Karlspreis für Mario Draghi: "Den Euro gerettet"
17. Januar 2026
Für historische Verdienste um die europäische Einigung wird Mario Draghi, der ehemalige Präsident der Europäischen Zentralbank (2011 bis 2019), mit dem Internationalen Karlspreis 2026 ausgezeichnet. Mit Draghi, der von 2021 bis 2022 auch Regierungschef Italiens war, ehre man eine Persönlichkeit, "die zielgerichtet und mit unerschütterlicher Entschlossenheit Großes für Europa geleistet hat", begründete das Karlspreis-Direktorium seine Entscheidung.
Der Name des Preisträgers wurde an diesem Samstag in Aachen von Armin Laschet verkündet. Er ist der Vorsitzende des Direktoriums und war einst Ministerpräsident des westdeutschen Bundeslandes Nordrhein-Westfalen. Laschet würdigte Draghi als einen "Wissenschaftler und Manager", der "Europäische Visionen" entwickelt habe.
"Den Euro gerettet"
Der Preisträger habe "in einer dramatischen Situation den Euro gerettet", erklärte Laschet weiter. Draghi habe zudem "Italien in einer Krisensituation stabilisiert und reformiert".
Laschet ging in seiner Rede vor allem auf Draghis bekannte Worte "Whatever it takes" während der Schulden- und Eurokrise 2012 ein. Mit seiner Aussage "Die Europäische Zentralbank wird alles tun, was nötig ist, um den Euro zu schützen", hatte der damalige EZB-Präsident die Finanzmärkte beruhigt. "Sein Wort 'Whatever it takes' gilt heute mehr denn je", sagte der CDU-Politiker.
Das Direktorium hob auch den 2024 von Draghi veröffentlichten und nach ihm benannten Report zur europäischen Wettbewerbsfähigkeit hervor. Er war im Auftrag der EU-Kommission entstanden.
Darin mahnt der Wirtschaftswissenschaftler, die Europäische Union müsse dringend innovativer werden, wenn sie nicht den Anschluss an konkurrierende Wirtschaftsmächte wie die USA und China verlieren wolle.
Direktorium: Die Lage ist dramatisch
Das Karlspreis-Direktorium schließt sich dieser Einschätzung an: "Die Lage ist dramatisch", schreibt es in seiner Begründung zur Preisverleihung. "Europa droht zum Spielball anderer Mächte zu werden." Seine Handlungsfähigkeit könne Europa nur sichern, wenn es wettbewerbsfähiger werde. Wirtschaftliche Stärke sei die Basis für alles andere.
Vor diesem Hintergrund bezeichnete das Direktorium die Zuerkennung des Karlspreises an den Italiener zum jetzigen Zeitpunkt als "ein bewusst gesetztes" Signal an die Entscheidungsträger in Brüssel. "Wir fordern die Europäische Kommission und europäischen Staats- und Regierungschefs auf, jetzt den Draghi-Report umzusetzen", so das Karlspreis-Direktorium.
"Europa hat mehr Feinde denn je"
In einer eingespielten Videobotschaft während der Preisverkündung dankte Draghi für die Zuerkennung und wies darauf hin: "Diese Entscheidung kommt zu einer Zeit, zu der Europa viele Feinde hat - vielleicht mehr Feinde denn je, sowohl innere als auch äußere Feinde."
Um die Europäische Union zu bewahren, müssten die Europäer enger denn je zusammenstehen, mahnte der 78-Jährige. "Wir müssen unsere selbst verschuldeten Schwächen überwinden.
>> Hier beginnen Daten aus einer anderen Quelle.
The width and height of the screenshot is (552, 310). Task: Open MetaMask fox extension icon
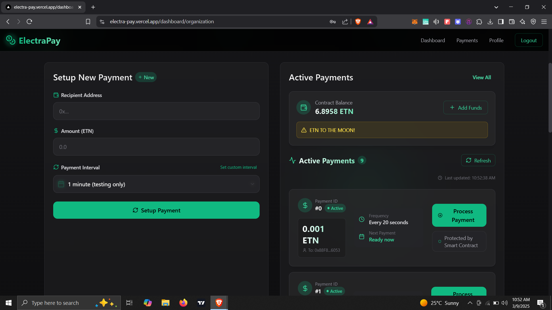click(x=414, y=22)
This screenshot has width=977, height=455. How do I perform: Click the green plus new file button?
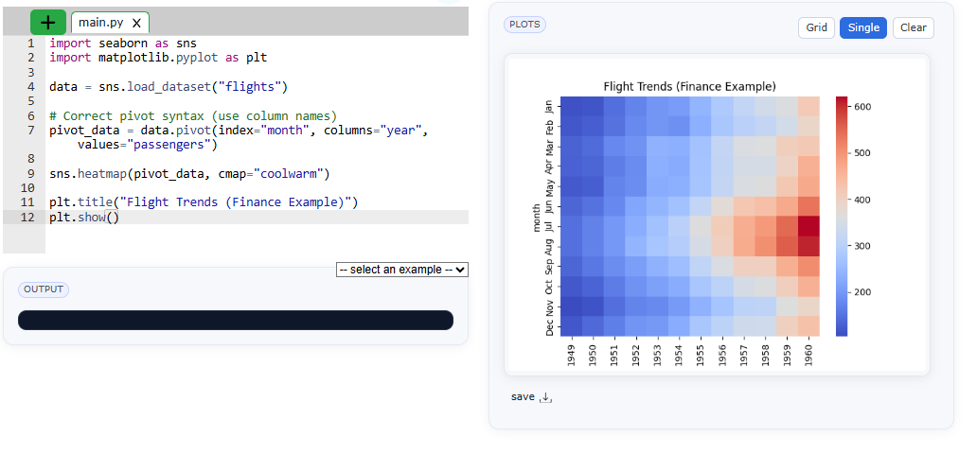(x=47, y=22)
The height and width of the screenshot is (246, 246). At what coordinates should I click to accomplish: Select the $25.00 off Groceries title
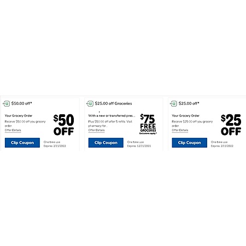coord(113,103)
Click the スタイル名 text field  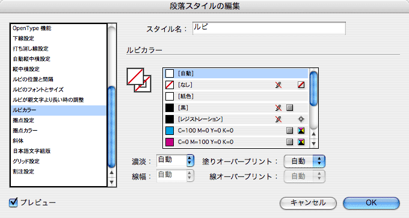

Und wir müssen stärker werden: militärisch, wirtschaftlich und politisch."
Bedeutendste Auszeichnung in Europa
Der Internationale Karlspreis zu Aachen gilt als älteste und wichtigste Auszeichnung für Verdienste um Völkerverständigung und Zusammenarbeit in Europa. Benannt wurde er nach Kaiser Karl dem Großen - einem der wichtigsten Herrscher des Mittelalters, der oft als "Vater Europas" bezeichnet wird.
Der Preis war von Aachener Bürgern gestiftet worden und wird seit 1950 traditionell am Feiertag Christi Himmelfahrt verliehen, in diesem Jahr am 14. Mai.
Seit vergangenem Jahr ist die Auszeichnung mit einem Preisgeld von einer Million Euro verbunden. Das Geld soll pro-europäischen Projekten zugutekommen.